## RECORD EXCERPTS:
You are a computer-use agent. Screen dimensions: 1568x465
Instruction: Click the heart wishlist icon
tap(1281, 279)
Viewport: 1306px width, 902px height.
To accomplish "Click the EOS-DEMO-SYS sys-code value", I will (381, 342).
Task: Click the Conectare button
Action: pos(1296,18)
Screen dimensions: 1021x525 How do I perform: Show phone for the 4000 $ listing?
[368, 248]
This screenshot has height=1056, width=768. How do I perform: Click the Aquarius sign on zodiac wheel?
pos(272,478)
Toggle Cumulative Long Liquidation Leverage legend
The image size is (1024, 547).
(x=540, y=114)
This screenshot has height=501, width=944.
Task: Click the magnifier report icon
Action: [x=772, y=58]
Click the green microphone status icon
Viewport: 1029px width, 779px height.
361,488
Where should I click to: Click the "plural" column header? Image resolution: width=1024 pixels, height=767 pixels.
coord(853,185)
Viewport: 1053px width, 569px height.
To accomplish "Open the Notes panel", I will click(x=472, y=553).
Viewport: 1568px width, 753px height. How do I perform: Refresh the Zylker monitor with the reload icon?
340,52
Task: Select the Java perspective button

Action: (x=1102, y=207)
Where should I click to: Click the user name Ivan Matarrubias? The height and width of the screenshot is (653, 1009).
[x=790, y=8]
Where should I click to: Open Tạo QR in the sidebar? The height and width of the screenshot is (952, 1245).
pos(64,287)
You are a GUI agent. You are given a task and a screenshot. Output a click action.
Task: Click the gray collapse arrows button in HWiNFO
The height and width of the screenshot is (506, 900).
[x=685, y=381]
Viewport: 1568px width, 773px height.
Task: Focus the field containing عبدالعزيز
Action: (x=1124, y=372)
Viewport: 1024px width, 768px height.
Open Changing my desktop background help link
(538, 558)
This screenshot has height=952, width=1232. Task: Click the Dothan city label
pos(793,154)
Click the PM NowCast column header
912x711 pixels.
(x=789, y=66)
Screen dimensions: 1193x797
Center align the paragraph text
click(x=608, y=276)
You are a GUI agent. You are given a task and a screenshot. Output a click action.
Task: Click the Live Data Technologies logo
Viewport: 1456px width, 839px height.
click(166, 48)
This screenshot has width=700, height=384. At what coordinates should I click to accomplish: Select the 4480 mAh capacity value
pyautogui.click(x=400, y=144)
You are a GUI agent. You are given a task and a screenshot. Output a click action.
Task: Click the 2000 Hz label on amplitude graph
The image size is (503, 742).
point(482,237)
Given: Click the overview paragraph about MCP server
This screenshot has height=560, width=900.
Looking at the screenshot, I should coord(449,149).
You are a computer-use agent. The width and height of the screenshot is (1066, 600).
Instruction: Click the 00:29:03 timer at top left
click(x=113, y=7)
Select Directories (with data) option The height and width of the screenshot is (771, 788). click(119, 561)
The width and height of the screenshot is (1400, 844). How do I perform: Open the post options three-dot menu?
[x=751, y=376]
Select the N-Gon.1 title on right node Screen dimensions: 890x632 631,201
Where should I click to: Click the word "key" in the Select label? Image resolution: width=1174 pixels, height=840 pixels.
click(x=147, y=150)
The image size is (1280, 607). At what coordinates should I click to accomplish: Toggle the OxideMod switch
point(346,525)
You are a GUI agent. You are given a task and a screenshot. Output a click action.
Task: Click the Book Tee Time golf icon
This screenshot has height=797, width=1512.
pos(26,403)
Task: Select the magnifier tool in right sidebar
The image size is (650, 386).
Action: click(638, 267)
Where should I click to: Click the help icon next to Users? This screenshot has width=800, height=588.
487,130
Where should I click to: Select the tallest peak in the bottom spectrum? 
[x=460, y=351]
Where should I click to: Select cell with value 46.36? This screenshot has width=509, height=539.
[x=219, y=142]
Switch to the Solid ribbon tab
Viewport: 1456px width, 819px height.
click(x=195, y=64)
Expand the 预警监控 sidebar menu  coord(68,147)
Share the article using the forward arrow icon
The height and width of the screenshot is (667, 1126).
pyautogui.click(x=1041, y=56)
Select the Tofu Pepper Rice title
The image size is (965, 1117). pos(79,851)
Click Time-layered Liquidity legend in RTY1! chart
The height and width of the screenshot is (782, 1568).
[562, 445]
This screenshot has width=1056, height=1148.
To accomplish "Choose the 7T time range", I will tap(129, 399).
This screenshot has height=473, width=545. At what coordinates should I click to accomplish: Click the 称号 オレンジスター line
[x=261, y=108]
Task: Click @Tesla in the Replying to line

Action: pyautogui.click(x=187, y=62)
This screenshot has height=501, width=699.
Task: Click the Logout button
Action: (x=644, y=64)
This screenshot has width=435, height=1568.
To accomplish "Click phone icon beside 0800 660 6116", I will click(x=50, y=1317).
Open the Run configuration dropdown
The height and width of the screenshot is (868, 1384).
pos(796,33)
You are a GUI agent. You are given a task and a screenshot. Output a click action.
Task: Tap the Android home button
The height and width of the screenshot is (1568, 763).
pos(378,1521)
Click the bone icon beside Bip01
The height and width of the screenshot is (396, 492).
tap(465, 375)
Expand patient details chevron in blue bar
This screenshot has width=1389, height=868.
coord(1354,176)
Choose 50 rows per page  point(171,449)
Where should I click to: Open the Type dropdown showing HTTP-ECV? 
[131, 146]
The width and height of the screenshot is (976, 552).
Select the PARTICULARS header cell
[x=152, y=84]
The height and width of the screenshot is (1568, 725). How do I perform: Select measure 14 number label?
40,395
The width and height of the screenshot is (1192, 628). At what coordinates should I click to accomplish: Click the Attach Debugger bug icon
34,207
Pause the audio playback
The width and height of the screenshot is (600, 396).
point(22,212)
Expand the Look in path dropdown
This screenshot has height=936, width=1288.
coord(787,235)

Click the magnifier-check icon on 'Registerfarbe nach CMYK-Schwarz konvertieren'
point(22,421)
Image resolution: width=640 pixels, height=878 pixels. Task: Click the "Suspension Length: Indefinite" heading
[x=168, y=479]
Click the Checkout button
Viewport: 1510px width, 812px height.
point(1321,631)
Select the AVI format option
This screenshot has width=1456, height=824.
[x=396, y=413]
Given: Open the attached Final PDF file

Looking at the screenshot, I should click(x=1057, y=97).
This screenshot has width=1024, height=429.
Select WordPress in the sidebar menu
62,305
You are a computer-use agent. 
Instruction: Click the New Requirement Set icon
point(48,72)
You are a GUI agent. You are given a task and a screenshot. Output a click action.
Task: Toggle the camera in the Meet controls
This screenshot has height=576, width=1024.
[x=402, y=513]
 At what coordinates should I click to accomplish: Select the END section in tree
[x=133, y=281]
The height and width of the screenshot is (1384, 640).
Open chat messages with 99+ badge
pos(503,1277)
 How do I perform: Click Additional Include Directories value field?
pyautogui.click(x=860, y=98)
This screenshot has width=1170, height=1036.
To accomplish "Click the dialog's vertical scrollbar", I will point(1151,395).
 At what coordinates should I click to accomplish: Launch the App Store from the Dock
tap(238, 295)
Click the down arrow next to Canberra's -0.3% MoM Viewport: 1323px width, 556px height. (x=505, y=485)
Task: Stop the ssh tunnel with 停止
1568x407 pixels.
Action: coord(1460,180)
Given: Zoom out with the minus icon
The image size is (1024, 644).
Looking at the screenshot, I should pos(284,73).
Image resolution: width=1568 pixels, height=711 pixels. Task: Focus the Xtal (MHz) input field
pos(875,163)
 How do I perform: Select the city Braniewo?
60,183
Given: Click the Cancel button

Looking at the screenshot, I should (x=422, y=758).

## PROBLEM TO SOLVE:
From the material above, pick out every line that contains the string "help". Case counts.

## TASK RESULT:
Open Changing my desktop background help link
Where should I click to: Click the help icon next to Users? This screenshot has width=800, height=588.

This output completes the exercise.